#### [DATA RECORDS]
####
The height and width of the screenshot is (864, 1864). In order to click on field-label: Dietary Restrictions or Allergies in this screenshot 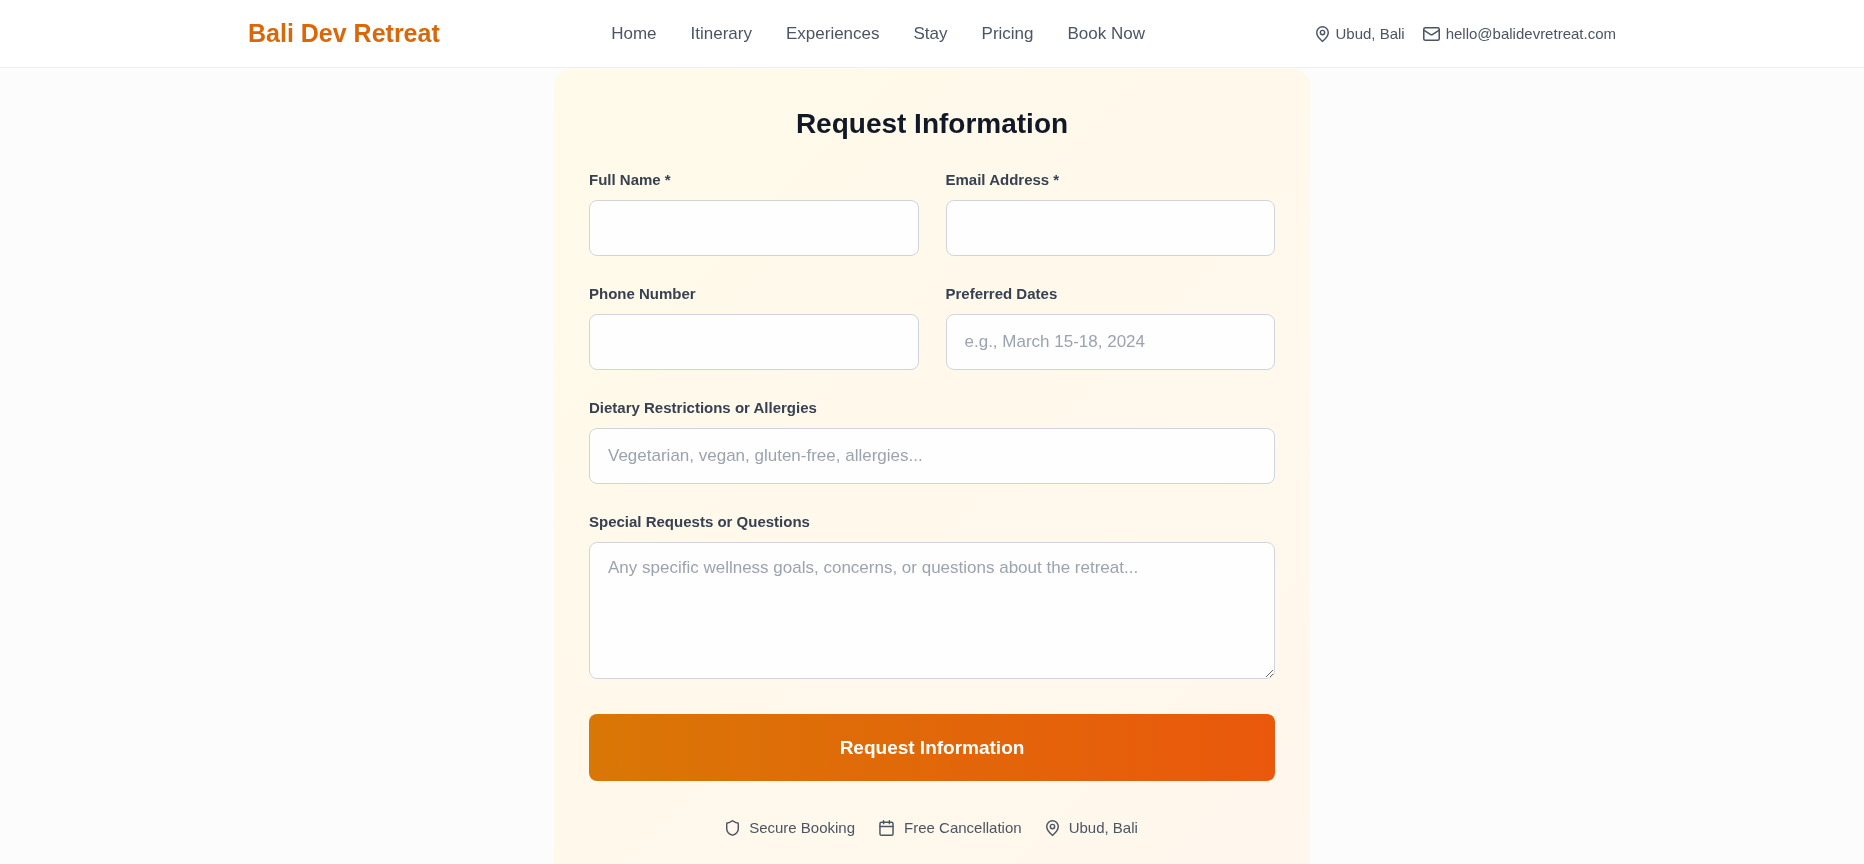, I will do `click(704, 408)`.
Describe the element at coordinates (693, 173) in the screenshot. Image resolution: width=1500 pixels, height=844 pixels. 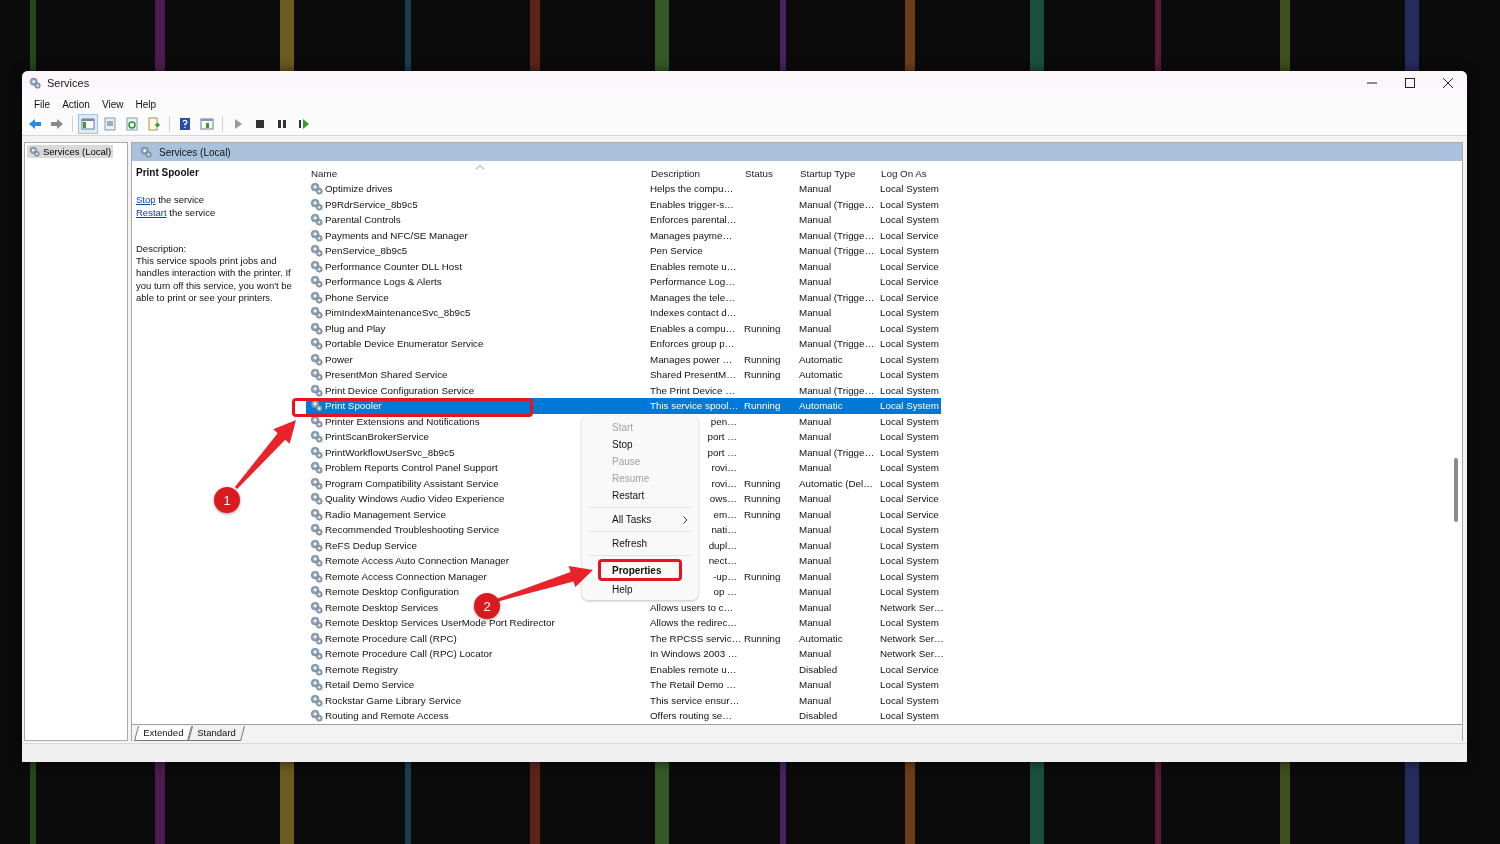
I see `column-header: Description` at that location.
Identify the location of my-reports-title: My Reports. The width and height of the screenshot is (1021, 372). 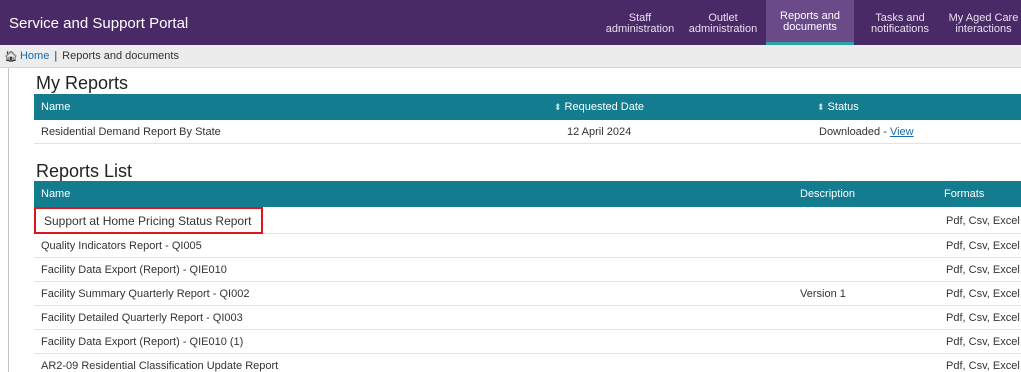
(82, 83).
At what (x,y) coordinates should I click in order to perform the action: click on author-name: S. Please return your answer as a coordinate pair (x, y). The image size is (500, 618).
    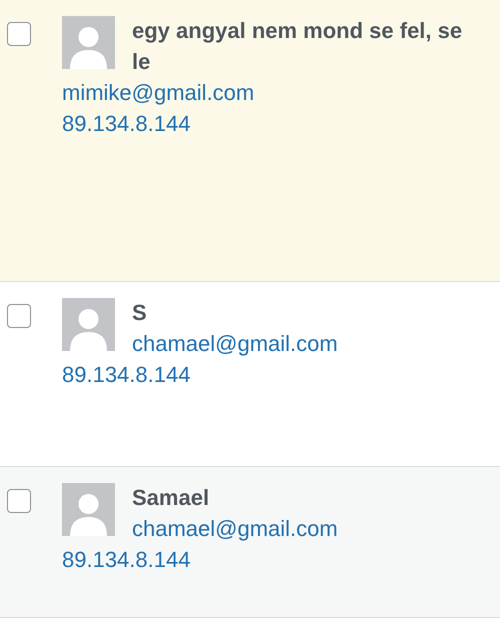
####
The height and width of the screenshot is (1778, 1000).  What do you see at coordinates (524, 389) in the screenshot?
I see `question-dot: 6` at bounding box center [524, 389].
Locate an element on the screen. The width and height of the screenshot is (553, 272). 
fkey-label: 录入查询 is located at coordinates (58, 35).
####
#### [TASK GOAL]
Please repeat the lines of the entries above word for word, starting at the line that contains "Locate an element" and ending at the line that contains "fkey-label: 录入查询 is".

#### [FINISHED TASK]
Locate an element on the screen. The width and height of the screenshot is (553, 272). 
fkey-label: 录入查询 is located at coordinates (58, 35).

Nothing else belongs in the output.